* [DATA]
***

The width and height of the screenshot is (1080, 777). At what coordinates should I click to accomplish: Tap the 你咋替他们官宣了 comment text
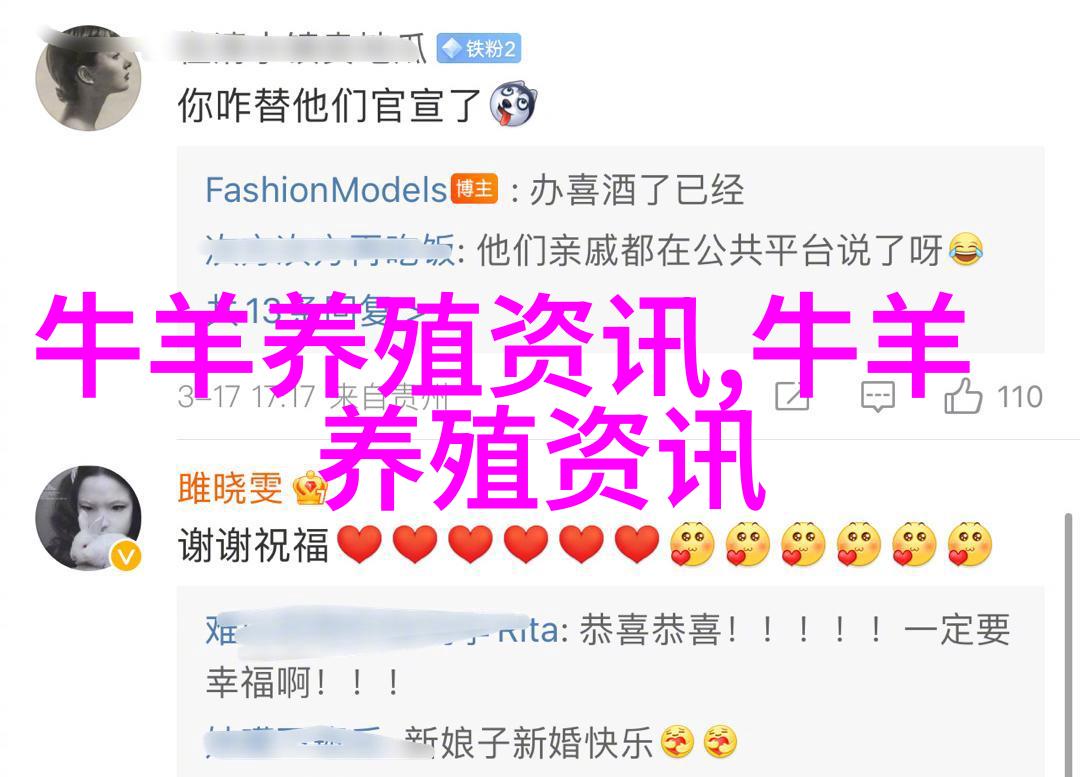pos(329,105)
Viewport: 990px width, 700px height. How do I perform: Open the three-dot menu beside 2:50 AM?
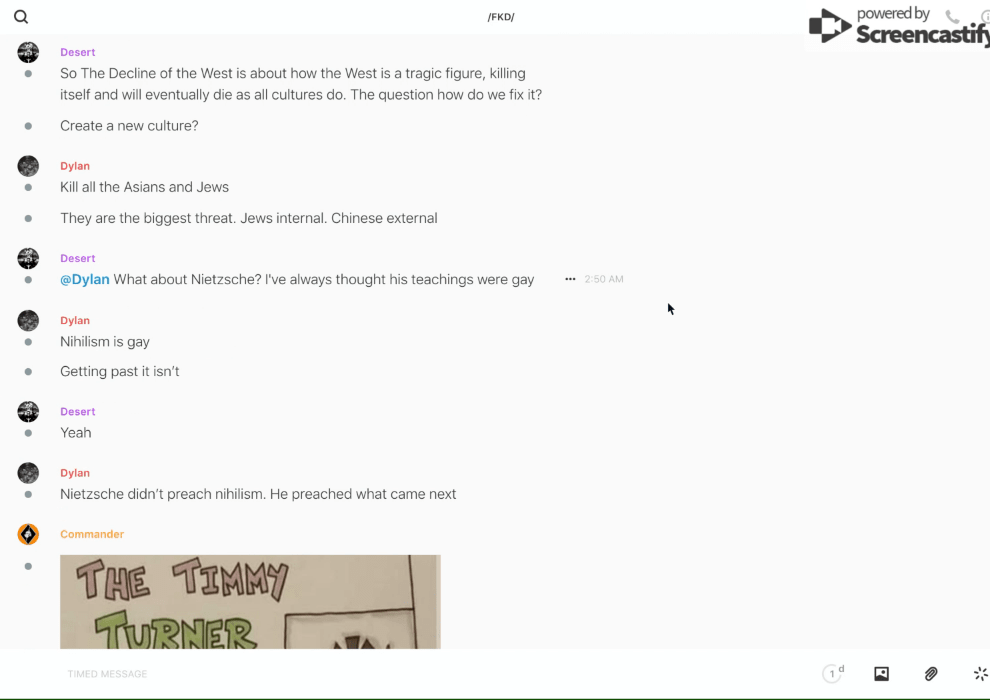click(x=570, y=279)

***

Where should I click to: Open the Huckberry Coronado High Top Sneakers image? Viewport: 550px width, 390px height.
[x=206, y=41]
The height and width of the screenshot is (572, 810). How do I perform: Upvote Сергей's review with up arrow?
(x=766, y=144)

***

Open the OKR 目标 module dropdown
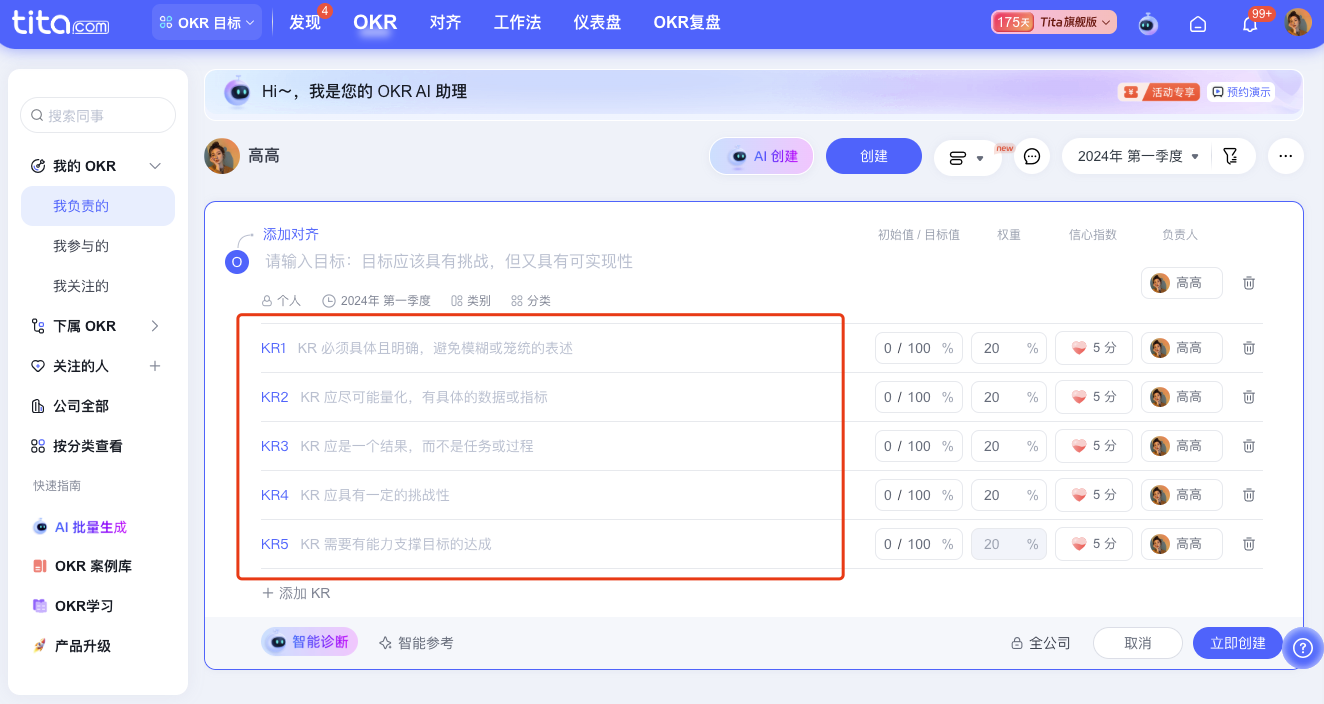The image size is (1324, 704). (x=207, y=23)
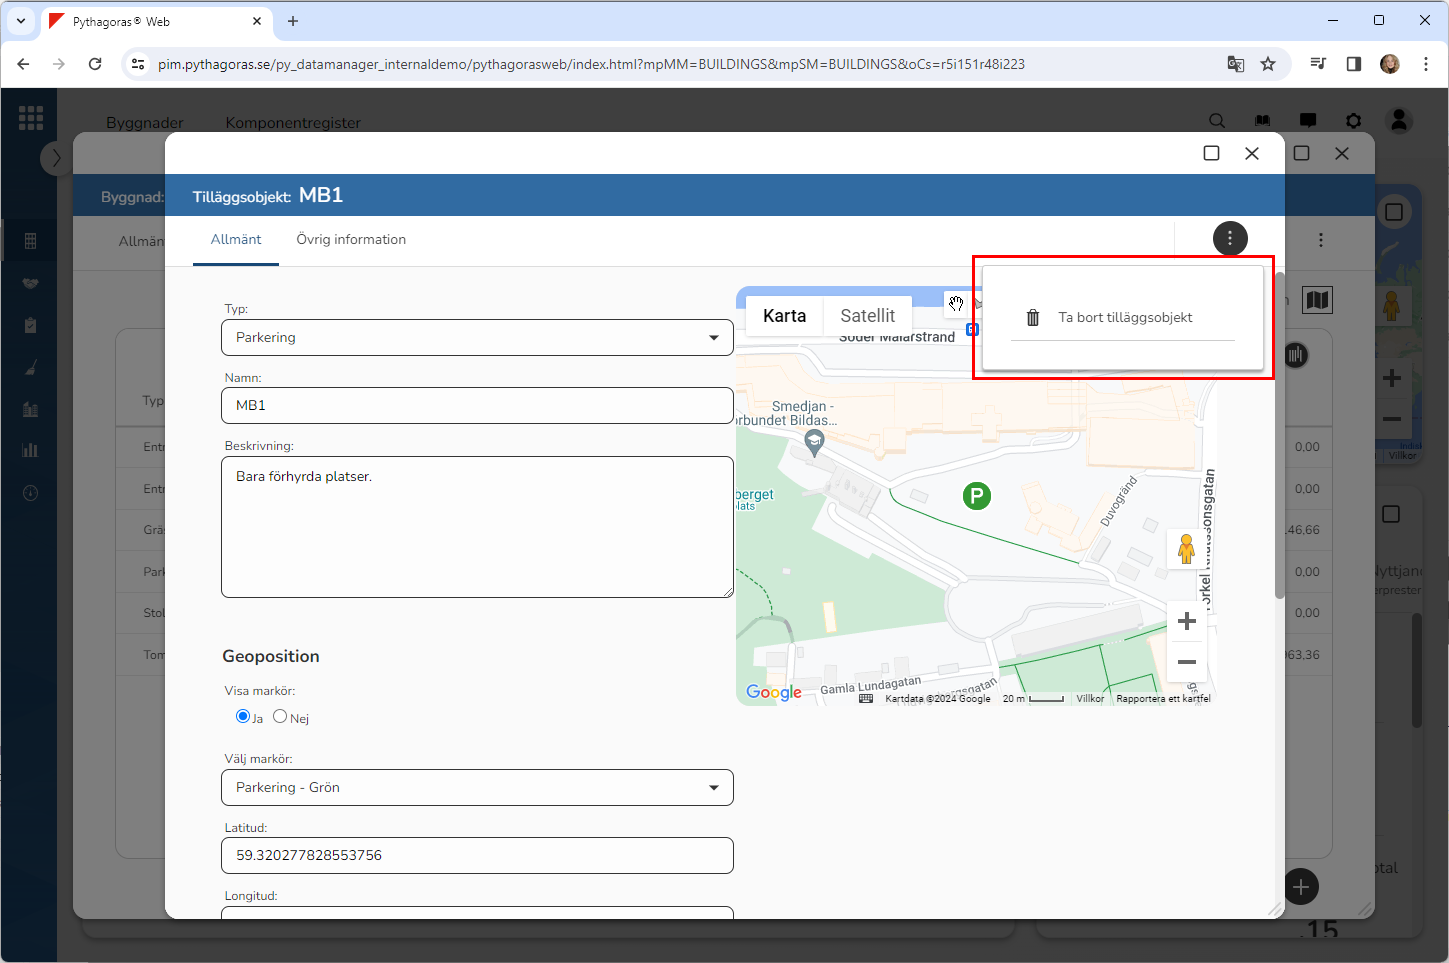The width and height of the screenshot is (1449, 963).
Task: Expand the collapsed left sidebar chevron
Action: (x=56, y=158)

***

* [REQUEST] Convert the listing from the line with "The height and" up to and including the line with "(x=766, y=144)" into a JSON list of strings, one string per line, leaving out any blank lines.

* [COMPLETED EXERCISE]
[
  "The height and width of the screenshot is (572, 810). How do I perform: Upvote Сергей's review with up arrow?",
  "(x=766, y=144)"
]